I used this to repair the plastic fuel tank on my riding mower. It’s been fine for 10+ years.


----------



## Big Ed (Feb 10, 2013)

wenestvedt said:


> What can we do about a cracked fuel tank?
> 
> Someone gave us a 1999 828D that we are bringing back to life with the help of a bunch of YouTube videos. We've got a new carburetor on it, and new fuel line. Before I go much further, I am worried about the horizontal crack in the fuel tank -- but replacements online are like $123! Is there any alternative?
> 
> ...


Welcome to the site.
Well you drain the tank first and let the fumes dissipate.
There is a video on YouTube that the guy welds his plastic like fuel tank on his car with gas in the tank. I wouldn't do it, but it is the fumes that will blow.
Video of his welding on the car is in this thread, PLASTIC FUEL TANK REPAIR.
I repaired a crack on my fuel tank with JB plastic weld.
What was the BANG? The belt snapping?

Post a picture of the crack here.


----------



## wenestvedt (5 mo ago)

Big Ed said:


> What was the BANG? The belt snapping?


One of the shear bolts let go: presumably when I engaged the auger, the drive turned but the auger didn't. I found half the bolt over by the rhubarb.

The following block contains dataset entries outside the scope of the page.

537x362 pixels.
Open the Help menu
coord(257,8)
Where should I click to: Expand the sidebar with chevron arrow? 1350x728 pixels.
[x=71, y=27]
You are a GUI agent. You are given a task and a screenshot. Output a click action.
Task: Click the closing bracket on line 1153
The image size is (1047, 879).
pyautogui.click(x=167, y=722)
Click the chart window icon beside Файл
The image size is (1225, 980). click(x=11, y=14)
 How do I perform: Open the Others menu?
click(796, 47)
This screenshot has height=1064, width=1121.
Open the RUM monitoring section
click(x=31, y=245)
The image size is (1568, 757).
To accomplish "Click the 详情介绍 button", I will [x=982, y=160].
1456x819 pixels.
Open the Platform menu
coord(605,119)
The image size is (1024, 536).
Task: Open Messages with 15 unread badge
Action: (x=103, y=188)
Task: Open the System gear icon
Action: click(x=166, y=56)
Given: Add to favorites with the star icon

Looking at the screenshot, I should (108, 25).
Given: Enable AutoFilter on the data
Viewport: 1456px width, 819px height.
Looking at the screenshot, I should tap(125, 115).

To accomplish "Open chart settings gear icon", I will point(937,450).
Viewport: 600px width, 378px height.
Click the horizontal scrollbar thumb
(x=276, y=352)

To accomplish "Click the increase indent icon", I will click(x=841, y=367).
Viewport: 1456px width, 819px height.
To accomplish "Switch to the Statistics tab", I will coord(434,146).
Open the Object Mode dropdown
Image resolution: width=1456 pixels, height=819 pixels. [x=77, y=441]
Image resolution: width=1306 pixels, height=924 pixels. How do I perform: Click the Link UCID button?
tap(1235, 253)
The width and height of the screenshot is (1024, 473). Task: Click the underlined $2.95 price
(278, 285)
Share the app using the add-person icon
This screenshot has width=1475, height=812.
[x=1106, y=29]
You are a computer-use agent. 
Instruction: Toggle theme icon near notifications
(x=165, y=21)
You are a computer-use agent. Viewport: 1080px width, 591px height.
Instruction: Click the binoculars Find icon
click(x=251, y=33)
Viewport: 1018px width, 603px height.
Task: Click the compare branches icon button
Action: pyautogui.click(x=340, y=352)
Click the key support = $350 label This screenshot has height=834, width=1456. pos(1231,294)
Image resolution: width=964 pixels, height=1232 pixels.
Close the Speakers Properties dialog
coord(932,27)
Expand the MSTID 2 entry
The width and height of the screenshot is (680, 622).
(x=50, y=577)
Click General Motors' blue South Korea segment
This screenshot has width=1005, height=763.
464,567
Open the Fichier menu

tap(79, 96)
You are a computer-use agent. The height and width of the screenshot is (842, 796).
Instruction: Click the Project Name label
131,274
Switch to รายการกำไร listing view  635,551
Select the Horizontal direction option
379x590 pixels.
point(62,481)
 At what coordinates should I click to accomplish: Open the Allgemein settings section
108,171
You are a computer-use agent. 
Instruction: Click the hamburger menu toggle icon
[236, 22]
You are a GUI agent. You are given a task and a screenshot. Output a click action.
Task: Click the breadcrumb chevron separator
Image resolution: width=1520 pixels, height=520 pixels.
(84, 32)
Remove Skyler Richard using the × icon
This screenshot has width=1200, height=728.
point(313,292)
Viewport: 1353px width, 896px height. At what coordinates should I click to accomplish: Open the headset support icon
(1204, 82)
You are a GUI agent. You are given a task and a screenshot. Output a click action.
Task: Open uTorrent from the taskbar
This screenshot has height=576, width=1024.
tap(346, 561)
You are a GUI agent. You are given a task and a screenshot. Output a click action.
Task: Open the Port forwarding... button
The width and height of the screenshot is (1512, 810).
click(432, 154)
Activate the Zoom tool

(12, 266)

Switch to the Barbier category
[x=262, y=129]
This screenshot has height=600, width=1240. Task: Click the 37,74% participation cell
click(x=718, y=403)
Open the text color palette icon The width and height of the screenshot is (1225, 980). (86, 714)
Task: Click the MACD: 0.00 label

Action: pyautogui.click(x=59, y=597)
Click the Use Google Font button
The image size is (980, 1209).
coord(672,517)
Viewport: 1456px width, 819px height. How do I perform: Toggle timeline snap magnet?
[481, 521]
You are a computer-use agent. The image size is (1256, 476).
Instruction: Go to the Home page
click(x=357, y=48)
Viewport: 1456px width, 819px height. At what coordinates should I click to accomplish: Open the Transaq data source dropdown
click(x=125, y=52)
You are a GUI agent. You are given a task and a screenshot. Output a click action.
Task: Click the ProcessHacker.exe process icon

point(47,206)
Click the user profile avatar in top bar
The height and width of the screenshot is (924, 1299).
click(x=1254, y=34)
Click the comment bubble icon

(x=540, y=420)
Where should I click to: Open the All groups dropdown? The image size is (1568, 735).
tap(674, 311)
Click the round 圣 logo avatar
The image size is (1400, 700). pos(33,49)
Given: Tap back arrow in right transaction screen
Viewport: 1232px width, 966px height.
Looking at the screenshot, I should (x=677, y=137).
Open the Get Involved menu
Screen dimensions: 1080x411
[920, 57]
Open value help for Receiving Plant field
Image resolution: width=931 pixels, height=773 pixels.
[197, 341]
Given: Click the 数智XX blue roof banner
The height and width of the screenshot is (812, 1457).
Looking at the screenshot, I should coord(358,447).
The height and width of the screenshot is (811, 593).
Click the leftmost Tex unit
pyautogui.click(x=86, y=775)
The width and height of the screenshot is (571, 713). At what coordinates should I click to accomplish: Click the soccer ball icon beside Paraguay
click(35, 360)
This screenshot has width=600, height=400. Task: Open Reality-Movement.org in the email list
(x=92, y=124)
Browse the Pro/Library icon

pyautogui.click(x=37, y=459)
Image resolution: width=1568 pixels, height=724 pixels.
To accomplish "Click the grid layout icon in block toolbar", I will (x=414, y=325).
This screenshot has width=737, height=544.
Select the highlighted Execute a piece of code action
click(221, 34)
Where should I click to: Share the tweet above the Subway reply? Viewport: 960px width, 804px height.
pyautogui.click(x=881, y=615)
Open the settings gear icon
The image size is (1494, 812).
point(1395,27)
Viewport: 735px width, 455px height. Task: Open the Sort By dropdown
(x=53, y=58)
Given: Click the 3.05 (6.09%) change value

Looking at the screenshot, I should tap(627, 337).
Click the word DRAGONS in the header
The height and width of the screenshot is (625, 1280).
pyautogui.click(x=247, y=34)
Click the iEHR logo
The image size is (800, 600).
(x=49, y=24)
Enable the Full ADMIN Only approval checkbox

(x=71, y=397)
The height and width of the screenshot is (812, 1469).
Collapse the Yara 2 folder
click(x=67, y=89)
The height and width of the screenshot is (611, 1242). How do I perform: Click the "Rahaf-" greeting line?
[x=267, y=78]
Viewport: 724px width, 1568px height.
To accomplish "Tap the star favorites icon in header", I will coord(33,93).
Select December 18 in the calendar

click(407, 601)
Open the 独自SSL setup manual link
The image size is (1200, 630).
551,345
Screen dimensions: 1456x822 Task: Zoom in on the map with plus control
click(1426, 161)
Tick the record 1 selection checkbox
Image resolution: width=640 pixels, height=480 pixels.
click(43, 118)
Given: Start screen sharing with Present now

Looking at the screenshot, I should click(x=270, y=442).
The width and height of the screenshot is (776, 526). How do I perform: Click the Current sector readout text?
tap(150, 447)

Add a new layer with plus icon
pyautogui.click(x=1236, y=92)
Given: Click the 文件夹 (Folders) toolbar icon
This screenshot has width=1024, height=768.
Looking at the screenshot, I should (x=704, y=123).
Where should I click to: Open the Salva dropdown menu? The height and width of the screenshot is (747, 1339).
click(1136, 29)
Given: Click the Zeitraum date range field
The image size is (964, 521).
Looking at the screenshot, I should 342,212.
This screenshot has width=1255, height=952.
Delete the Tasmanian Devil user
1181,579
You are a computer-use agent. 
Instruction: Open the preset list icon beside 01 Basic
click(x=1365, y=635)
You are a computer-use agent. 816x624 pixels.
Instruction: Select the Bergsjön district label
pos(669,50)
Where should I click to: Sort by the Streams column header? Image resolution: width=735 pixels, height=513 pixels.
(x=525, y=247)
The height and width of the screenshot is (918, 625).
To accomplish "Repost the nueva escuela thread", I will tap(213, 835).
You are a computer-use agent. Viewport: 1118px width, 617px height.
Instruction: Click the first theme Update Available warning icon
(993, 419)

I was glad at least to see the engine was turning the shaft to the auger, even if it means I need to lubricate the auger itself. One thing at a time -- it won't snow for _months_ yet....


----------



## rwh963 (Nov 21, 2019)

what's an 828D?


----------



## tabora (Mar 1, 2017)

rwh963 said:


> what's an 828D?


Well, this is the John Deere brand forum, so...


----------



## Ziggy65 (Jan 18, 2020)

That series of JD was made by Ariens for JD, very good machines.

Here is some information on the history of JD snow blowers see question 3:



The Ariens 1960's and 1970's Sno-Thro info site.


----------



## rwh963 (Nov 21, 2019)

tabora said:


> Well, this is the John Deere brand forum, so...


he needs a fuel tank, so wondering what engine info is available. tecumseh snow king 8 hp? a standard 8 hp engine used on many blowers?


----------



## tabora (Mar 1, 2017)

rwh963 said:


> he needs a fuel tank, so wondering what engine info i available. tecumseh snow king 8 hp? a standard 8 hp engine used on many blowers?


@Ziggy65 gave him an excellent link to info on his machine in post #7. Hard to say without seeing a picture of the damage, but those plastic fuel tanks are quite repairable as mentioned in the link back in post #1.

That said, those Tecumseh HMSK80/HMSK90 tanks are readily available:








Tecumseh HMSK80 HMSK90 Gas Tank Fuel Tank 4 Quart Gallon Snowblower Snow King | eBay


Tecumseh HMSK80 HMSK90 Gas Tank Fuel Tank 4 Quart Gallon Snowblower Snow King.



www.ebay.com


----------



## wenestvedt (5 mo ago)

Sorry, the engine is a Tecumseh HMSK80, as tabora guessed. 

Here's what the side of the fuel tank looks like -- as though someone banged into it directly in the middle of the horizontal seam, leaving some cracks at the top edge and more cracks along the bottom of the glare:


----------



## wenestvedt (5 mo ago)

Ziggy65 said:


> That series of JD was made by Ariens for JD, very good machines.
> 
> Here is some information on the history of JD snow blowers see question 3:
> 
> ...


Yeah, the pictures in Question 3 on that page look just like my new(-to-me) machine. I believe I have an Ariens-made one. 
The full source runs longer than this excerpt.